PMG FILE PHOTO - A Yamhill County group has filed an initiative designed to protect constitutional gun rights from state and federal governments.

By Alicia Wolverton

Newberg Graphic news intern

A local group of gun activists have recently submitted an initiative to the Yamhill County Clerk's Office to protect their Second Amendment rights.

According to the initiative, titled Second Amendment Preservation Ordinance (SAPO), the key organizers are seeking to protect gun rights as originally denoted in the Second Amendment of the U.S. Constitution. The organizers listed on the initiative are Lafayette residents Joe Munger, Brandye Munger and Crystal Poulsom, as well as Titus Jones, of Sheridan. Though efforts to reach them were unsuccessful as of press time Tuesday morning, the initiative contains the key points they are trying to attain.

The ordinance is essentially focused on preserving constitutional gun rights from being infringed upon by either the state or federal governments.

"Any regulation of the right to keep and bear arms or ancillary firearms rights that violate the Second, Ninth or Tenth Amendments to the Constitution of the United States of America, or Article 1, sections 20, 27 and 33 of the Constitution of the State of Oregon, as articulated herein, shall be regarded by the people on and in Yamhill County as unconstitutional; a transgression of the Supreme Law of the Land and its spirit of liberty, and therefore by necessity void ab initio (or, to be treated as invalid from the outset)," the initiative reads.

The group's hope is that by approving SAPO, the right to bear arms and other ancillary gun rights will be preserved, as any regulations at the state or federal levels that restrict constitutional rights would thereby be rendered void. The Yamhill County Sheriff would be charged with determining when and which rights were being violated within his jurisdiction. According to the Yamhill County District Attorney's Office, "Approval of the measure would subject individual violators to fines of up to $2,000 and corporations to fines of up to $4,000."

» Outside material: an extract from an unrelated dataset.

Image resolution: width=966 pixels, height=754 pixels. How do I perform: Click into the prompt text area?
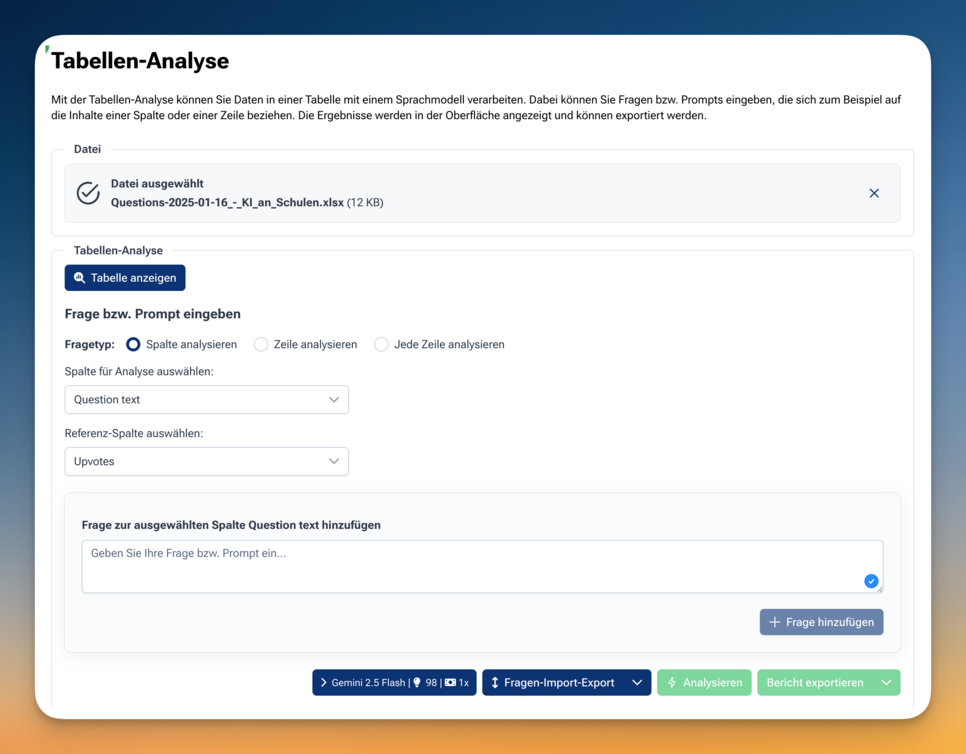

In an email interview, County Clerk Brian Van Bergen noted that county initiatives such as this one are rare; the last one he could recall occurring in 2008. Commenting on the initiative process, Van Bergen stated that county initiatives must be approved by the clerk's office, where it is ensured that the "initiative meets the Constitutional requirements of being legislative (and not administrative) in nature and only embraces one subject."

After this occurs, District Attorney Brad Berry will be tasked with assigning a title for the initiative as well as the caption, question, and summary that will appear on the ballot if the initiative receives enough signatures. Once these tasks are completed, Berry will return the initiative to the clerk's office.

Once received, the clerk's office creates signature sheets that initiative organizers must return with the correct number of signatures that will then be verified against voter registration data. The number of signatures required is 6 percent of the number of votes cast in the last general election for governor.

"We had 36,367 voters cast ballots for governor in 2014," Van Bergen said. "So, they need to collect no fewer than 2,182 signatures from active registered voters where both the signatures and addresses match our voter registration data before Aug. 8 … to qualify for the Nov. 6 general election."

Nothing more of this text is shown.